» **Assigned task**
Without changing a character, output all of the records.

» **Available data**
□ □ □ □ □ □ □
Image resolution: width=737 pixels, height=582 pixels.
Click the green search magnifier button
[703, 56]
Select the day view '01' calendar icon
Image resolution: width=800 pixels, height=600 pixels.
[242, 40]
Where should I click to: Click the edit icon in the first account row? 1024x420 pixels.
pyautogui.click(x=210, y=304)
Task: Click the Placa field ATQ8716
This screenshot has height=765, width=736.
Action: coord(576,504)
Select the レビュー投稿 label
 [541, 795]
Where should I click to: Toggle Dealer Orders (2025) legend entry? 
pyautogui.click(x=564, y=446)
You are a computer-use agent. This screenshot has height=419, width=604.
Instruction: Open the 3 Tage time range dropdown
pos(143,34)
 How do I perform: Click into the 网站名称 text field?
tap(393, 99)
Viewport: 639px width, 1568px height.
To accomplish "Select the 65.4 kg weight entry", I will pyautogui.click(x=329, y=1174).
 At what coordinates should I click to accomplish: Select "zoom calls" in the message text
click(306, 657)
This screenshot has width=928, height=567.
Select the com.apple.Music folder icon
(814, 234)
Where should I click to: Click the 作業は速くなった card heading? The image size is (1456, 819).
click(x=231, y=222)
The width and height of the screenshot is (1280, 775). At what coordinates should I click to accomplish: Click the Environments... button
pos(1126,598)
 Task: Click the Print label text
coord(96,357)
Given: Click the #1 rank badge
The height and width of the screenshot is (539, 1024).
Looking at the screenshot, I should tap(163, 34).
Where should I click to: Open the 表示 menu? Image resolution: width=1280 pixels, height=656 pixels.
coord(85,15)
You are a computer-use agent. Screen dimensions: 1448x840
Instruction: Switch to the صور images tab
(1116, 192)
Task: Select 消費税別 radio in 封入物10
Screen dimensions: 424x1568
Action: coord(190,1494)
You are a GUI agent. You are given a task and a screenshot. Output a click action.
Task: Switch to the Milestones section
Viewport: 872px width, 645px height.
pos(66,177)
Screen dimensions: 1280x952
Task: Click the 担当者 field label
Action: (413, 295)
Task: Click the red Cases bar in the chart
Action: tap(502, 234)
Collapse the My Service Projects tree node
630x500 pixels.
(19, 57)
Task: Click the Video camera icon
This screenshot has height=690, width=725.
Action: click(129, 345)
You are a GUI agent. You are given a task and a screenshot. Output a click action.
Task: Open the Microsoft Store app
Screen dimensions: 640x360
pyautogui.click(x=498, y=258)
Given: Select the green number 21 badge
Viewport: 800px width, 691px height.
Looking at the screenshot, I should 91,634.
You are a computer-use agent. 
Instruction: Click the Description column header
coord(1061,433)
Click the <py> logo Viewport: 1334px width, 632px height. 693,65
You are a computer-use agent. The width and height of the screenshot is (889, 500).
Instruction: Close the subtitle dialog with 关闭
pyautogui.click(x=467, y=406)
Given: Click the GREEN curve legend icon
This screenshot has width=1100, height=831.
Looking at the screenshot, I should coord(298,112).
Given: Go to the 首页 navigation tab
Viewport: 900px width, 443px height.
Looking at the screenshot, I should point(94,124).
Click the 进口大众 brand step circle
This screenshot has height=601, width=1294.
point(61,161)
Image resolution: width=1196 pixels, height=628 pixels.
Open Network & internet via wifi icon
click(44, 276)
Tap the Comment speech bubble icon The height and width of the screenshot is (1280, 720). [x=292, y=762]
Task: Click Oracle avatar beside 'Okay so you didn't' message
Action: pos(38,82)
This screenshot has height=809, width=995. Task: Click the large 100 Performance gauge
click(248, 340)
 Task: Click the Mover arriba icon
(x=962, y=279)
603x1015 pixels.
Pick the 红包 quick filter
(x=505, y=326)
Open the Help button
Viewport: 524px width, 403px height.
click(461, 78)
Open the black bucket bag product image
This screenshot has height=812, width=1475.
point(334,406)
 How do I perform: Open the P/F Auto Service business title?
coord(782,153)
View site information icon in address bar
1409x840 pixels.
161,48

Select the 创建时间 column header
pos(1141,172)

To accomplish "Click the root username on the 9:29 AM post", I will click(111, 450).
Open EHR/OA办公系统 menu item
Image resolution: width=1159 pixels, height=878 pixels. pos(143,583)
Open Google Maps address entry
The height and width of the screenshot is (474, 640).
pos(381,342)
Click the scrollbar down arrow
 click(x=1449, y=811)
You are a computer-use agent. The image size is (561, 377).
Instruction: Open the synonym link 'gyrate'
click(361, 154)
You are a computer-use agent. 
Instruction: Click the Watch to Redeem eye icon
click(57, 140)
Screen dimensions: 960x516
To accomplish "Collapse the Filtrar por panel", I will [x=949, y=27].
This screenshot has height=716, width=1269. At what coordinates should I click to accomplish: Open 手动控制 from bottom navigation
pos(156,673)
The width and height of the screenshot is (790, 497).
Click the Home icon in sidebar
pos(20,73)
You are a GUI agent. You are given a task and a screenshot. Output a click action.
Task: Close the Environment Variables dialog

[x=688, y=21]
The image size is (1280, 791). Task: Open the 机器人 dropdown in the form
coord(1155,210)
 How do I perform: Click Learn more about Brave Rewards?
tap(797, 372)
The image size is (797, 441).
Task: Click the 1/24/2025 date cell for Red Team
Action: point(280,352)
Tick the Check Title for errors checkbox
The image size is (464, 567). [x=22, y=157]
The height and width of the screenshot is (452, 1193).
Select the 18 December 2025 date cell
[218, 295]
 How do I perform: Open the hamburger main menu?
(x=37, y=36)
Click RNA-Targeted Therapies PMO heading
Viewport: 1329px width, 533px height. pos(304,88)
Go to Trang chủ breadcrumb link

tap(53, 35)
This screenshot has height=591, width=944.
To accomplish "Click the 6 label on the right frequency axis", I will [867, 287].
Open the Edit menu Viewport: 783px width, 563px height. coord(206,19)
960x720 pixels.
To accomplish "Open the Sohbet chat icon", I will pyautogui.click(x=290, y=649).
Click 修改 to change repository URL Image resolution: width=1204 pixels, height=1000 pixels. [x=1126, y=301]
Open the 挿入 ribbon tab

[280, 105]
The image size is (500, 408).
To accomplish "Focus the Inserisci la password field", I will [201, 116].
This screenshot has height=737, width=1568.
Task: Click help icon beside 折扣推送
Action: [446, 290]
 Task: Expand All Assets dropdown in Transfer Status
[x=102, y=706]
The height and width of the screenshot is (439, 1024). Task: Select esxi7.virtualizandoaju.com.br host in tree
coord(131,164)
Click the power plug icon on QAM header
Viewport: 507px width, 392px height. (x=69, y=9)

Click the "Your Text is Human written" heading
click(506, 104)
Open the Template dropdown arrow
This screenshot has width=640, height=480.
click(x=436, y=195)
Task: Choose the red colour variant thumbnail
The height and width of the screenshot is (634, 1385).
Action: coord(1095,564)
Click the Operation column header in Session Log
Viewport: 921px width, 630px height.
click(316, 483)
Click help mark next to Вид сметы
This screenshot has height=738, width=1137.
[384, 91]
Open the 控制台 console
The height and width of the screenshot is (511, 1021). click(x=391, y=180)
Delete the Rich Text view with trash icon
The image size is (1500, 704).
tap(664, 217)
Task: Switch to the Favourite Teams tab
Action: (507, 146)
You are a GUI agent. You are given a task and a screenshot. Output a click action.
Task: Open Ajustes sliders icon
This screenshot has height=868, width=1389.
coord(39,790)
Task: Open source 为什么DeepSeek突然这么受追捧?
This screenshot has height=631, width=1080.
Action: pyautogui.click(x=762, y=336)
□ □ □ □ □ □ □
» **Answer**
Image resolution: width=737 pixels, height=582 pixels.
Click the green search magnifier button
[703, 56]
Select the day view '01' calendar icon
Image resolution: width=800 pixels, height=600 pixels.
[242, 40]
Where should I click to: Click the edit icon in the first account row? 1024x420 pixels.
pyautogui.click(x=210, y=304)
Task: Click the Placa field ATQ8716
This screenshot has height=765, width=736.
Action: coord(576,504)
Select the レビュー投稿 label
 [541, 795]
Where should I click to: Toggle Dealer Orders (2025) legend entry? 
pyautogui.click(x=564, y=446)
You are a computer-use agent. This screenshot has height=419, width=604.
Instruction: Open the 3 Tage time range dropdown
pos(143,34)
 How do I perform: Click into the 网站名称 text field?
tap(393, 99)
Viewport: 639px width, 1568px height.
To accomplish "Select the 65.4 kg weight entry", I will pyautogui.click(x=329, y=1174).
 At what coordinates should I click to accomplish: Select "zoom calls" in the message text
click(306, 657)
This screenshot has width=928, height=567.
Select the com.apple.Music folder icon
(814, 234)
Where should I click to: Click the 作業は速くなった card heading? The image size is (1456, 819).
click(x=231, y=222)
The width and height of the screenshot is (1280, 775). At what coordinates should I click to accomplish: Click the Environments... button
pos(1126,598)
 Task: Click the Print label text
coord(96,357)
Given: Click the #1 rank badge
The height and width of the screenshot is (539, 1024).
Looking at the screenshot, I should tap(163, 34).
Where should I click to: Open the 表示 menu? Image resolution: width=1280 pixels, height=656 pixels.
coord(85,15)
You are a computer-use agent. Screen dimensions: 1448x840
Instruction: Switch to the صور images tab
(1116, 192)
Task: Select 消費税別 radio in 封入物10
Screen dimensions: 424x1568
Action: coord(190,1494)
You are a GUI agent. You are given a task and a screenshot. Output a click action.
Task: Switch to the Milestones section
Viewport: 872px width, 645px height.
pos(66,177)
Screen dimensions: 1280x952
Task: Click the 担当者 field label
Action: (413, 295)
Task: Click the red Cases bar in the chart
Action: tap(502, 234)
Collapse the My Service Projects tree node
630x500 pixels.
(19, 57)
Task: Click the Video camera icon
This screenshot has height=690, width=725.
Action: click(129, 345)
You are a GUI agent. You are given a task and a screenshot. Output a click action.
Task: Open the Microsoft Store app
Screen dimensions: 640x360
pyautogui.click(x=498, y=258)
Given: Select the green number 21 badge
Viewport: 800px width, 691px height.
Looking at the screenshot, I should 91,634.
You are a computer-use agent. 
Instruction: Click the Description column header
coord(1061,433)
Click the <py> logo Viewport: 1334px width, 632px height. 693,65
You are a computer-use agent. The width and height of the screenshot is (889, 500).
Instruction: Close the subtitle dialog with 关闭
pyautogui.click(x=467, y=406)
Given: Click the GREEN curve legend icon
This screenshot has width=1100, height=831.
Looking at the screenshot, I should coord(298,112).
Given: Go to the 首页 navigation tab
Viewport: 900px width, 443px height.
Looking at the screenshot, I should point(94,124).
Click the 进口大众 brand step circle
This screenshot has height=601, width=1294.
point(61,161)
Image resolution: width=1196 pixels, height=628 pixels.
Open Network & internet via wifi icon
click(44, 276)
Tap the Comment speech bubble icon The height and width of the screenshot is (1280, 720). [x=292, y=762]
Task: Click Oracle avatar beside 'Okay so you didn't' message
Action: pos(38,82)
This screenshot has height=809, width=995. Task: Click the large 100 Performance gauge
click(248, 340)
 Task: Click the Mover arriba icon
(x=962, y=279)
603x1015 pixels.
Pick the 红包 quick filter
(x=505, y=326)
Open the Help button
Viewport: 524px width, 403px height.
click(461, 78)
Open the black bucket bag product image
This screenshot has height=812, width=1475.
point(334,406)
 How do I perform: Open the P/F Auto Service business title?
coord(782,153)
View site information icon in address bar
1409x840 pixels.
161,48

Select the 创建时间 column header
pos(1141,172)

To accomplish "Click the root username on the 9:29 AM post", I will click(111, 450).
Open EHR/OA办公系统 menu item
Image resolution: width=1159 pixels, height=878 pixels. pos(143,583)
Open Google Maps address entry
The height and width of the screenshot is (474, 640).
pos(381,342)
Click the scrollbar down arrow
 click(x=1449, y=811)
You are a computer-use agent. The image size is (561, 377).
Instruction: Open the synonym link 'gyrate'
click(361, 154)
You are a computer-use agent. 
Instruction: Click the Watch to Redeem eye icon
click(57, 140)
Screen dimensions: 960x516
To accomplish "Collapse the Filtrar por panel", I will [x=949, y=27].
This screenshot has height=716, width=1269. At what coordinates should I click to accomplish: Open 手动控制 from bottom navigation
pos(156,673)
The width and height of the screenshot is (790, 497).
Click the Home icon in sidebar
pos(20,73)
You are a GUI agent. You are given a task and a screenshot. Output a click action.
Task: Close the Environment Variables dialog

[x=688, y=21]
The image size is (1280, 791). Task: Open the 机器人 dropdown in the form
coord(1155,210)
 How do I perform: Click Learn more about Brave Rewards?
tap(797, 372)
The image size is (797, 441).
Task: Click the 1/24/2025 date cell for Red Team
Action: point(280,352)
Tick the Check Title for errors checkbox
The image size is (464, 567). [x=22, y=157]
The height and width of the screenshot is (452, 1193).
Select the 18 December 2025 date cell
[218, 295]
 How do I perform: Open the hamburger main menu?
(x=37, y=36)
Click RNA-Targeted Therapies PMO heading
Viewport: 1329px width, 533px height. pos(304,88)
Go to Trang chủ breadcrumb link

tap(53, 35)
This screenshot has height=591, width=944.
To accomplish "Click the 6 label on the right frequency axis", I will [867, 287].
Open the Edit menu Viewport: 783px width, 563px height. coord(206,19)
960x720 pixels.
To accomplish "Open the Sohbet chat icon", I will pyautogui.click(x=290, y=649).
Click 修改 to change repository URL Image resolution: width=1204 pixels, height=1000 pixels. [x=1126, y=301]
Open the 挿入 ribbon tab

[280, 105]
The image size is (500, 408).
To accomplish "Focus the Inserisci la password field", I will [201, 116].
This screenshot has height=737, width=1568.
Task: Click help icon beside 折扣推送
Action: [446, 290]
 Task: Expand All Assets dropdown in Transfer Status
[x=102, y=706]
The height and width of the screenshot is (439, 1024). Task: Select esxi7.virtualizandoaju.com.br host in tree
coord(131,164)
Click the power plug icon on QAM header
Viewport: 507px width, 392px height. (x=69, y=9)

Click the "Your Text is Human written" heading
click(506, 104)
Open the Template dropdown arrow
This screenshot has width=640, height=480.
click(x=436, y=195)
Task: Choose the red colour variant thumbnail
The height and width of the screenshot is (634, 1385).
Action: coord(1095,564)
Click the Operation column header in Session Log
Viewport: 921px width, 630px height.
click(316, 483)
Click help mark next to Вид сметы
This screenshot has height=738, width=1137.
[384, 91]
Open the 控制台 console
The height and width of the screenshot is (511, 1021). click(x=391, y=180)
Delete the Rich Text view with trash icon
The image size is (1500, 704).
tap(664, 217)
Task: Switch to the Favourite Teams tab
Action: (507, 146)
You are a GUI agent. You are given a task and a screenshot. Output a click action.
Task: Open Ajustes sliders icon
This screenshot has height=868, width=1389.
coord(39,790)
Task: Open source 为什么DeepSeek突然这么受追捧?
This screenshot has height=631, width=1080.
Action: pyautogui.click(x=762, y=336)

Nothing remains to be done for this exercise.